I would say the vast majority of -ck/BFS users rely purely on
subjective feeling. On the other hand I have done numerous benchmarks
in the past trying to show the bound latencies of bfs are better than
mainline on regular workloads which is not surprising since BFS is
deterministic with respect to its latencies whereas mainline is not
(except on uniprocessor). I also documented interbench numbers showing
worst case latencies are bound better with BFS but since interbench is
a complicated benchmark that also displays fairness, most people don't
know how to read the values.

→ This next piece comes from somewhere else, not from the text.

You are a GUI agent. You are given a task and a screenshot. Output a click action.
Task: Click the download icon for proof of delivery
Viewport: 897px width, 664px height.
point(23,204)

Since I was never out to displace the
mainline scheduler but to demonstrate alternatives and provide a
standard for comparison I didn't bother with the benchmarks much
further than the occasional one I've posted. Since the main mailing
list seems distinctly disinterested in said results, I've only
published the throughput benchmarks as a kind of baseline regression
point to show that BFS' throughput is not significantly adversely
affected on the commodity hardware that people are using it on.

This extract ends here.